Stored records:
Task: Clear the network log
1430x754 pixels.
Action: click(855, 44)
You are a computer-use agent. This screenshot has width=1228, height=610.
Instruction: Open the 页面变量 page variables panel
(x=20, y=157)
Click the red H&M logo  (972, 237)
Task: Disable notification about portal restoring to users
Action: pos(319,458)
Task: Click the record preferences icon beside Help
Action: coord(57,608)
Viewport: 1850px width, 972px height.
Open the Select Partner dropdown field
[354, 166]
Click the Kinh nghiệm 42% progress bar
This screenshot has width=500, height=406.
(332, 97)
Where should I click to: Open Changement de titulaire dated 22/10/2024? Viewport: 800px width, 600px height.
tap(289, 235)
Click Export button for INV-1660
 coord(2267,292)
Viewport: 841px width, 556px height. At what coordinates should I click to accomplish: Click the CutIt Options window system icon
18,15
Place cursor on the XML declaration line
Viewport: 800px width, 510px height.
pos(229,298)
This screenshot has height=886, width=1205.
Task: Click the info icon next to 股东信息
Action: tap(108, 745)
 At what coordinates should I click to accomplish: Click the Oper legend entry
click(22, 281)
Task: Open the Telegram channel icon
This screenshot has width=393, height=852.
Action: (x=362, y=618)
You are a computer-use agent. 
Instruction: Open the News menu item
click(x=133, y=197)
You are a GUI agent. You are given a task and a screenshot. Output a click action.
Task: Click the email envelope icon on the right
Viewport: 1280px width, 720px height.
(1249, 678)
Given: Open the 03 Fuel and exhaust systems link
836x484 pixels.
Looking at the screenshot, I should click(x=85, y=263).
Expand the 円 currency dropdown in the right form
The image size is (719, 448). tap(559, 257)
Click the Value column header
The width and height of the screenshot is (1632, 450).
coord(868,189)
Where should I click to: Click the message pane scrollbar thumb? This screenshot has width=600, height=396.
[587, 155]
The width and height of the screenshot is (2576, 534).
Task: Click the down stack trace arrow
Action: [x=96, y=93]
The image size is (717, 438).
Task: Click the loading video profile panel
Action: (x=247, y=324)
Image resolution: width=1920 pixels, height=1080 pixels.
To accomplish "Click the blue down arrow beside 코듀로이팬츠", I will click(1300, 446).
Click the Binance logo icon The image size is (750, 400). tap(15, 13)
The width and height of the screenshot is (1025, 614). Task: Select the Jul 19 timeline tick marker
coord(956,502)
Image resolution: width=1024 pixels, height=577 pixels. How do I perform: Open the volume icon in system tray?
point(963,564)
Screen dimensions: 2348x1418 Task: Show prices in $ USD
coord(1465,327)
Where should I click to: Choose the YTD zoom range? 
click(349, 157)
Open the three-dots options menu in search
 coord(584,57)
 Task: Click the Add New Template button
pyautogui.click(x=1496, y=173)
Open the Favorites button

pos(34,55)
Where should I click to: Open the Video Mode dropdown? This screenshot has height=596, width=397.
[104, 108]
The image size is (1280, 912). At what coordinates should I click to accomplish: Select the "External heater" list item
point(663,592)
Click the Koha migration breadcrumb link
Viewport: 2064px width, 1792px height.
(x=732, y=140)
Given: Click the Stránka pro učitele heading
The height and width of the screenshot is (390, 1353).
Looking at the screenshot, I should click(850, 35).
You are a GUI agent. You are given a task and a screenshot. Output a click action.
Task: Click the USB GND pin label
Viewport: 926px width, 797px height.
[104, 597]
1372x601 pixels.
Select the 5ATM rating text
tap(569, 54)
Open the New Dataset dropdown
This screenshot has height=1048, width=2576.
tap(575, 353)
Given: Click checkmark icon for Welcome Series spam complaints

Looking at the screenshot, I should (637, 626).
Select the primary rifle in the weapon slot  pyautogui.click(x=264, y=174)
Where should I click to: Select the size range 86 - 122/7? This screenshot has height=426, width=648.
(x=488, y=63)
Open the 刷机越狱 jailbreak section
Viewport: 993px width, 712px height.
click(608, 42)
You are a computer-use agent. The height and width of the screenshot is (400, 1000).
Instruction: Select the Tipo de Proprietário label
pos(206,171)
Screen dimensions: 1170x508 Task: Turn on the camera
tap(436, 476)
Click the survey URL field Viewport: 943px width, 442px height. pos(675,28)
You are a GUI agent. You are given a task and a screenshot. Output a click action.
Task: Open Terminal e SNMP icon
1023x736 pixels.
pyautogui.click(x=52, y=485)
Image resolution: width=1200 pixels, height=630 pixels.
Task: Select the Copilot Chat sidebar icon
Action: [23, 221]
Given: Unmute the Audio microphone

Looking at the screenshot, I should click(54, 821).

What you should do: Go through the data and copy every line that includes "computer".

Answer to this task:
You are a computer-use agent. This screenshot has width=1228, height=610.
You are a computer-use agent. 
You are a computer-use agent. The height and width of the screenshot is (400, 1000).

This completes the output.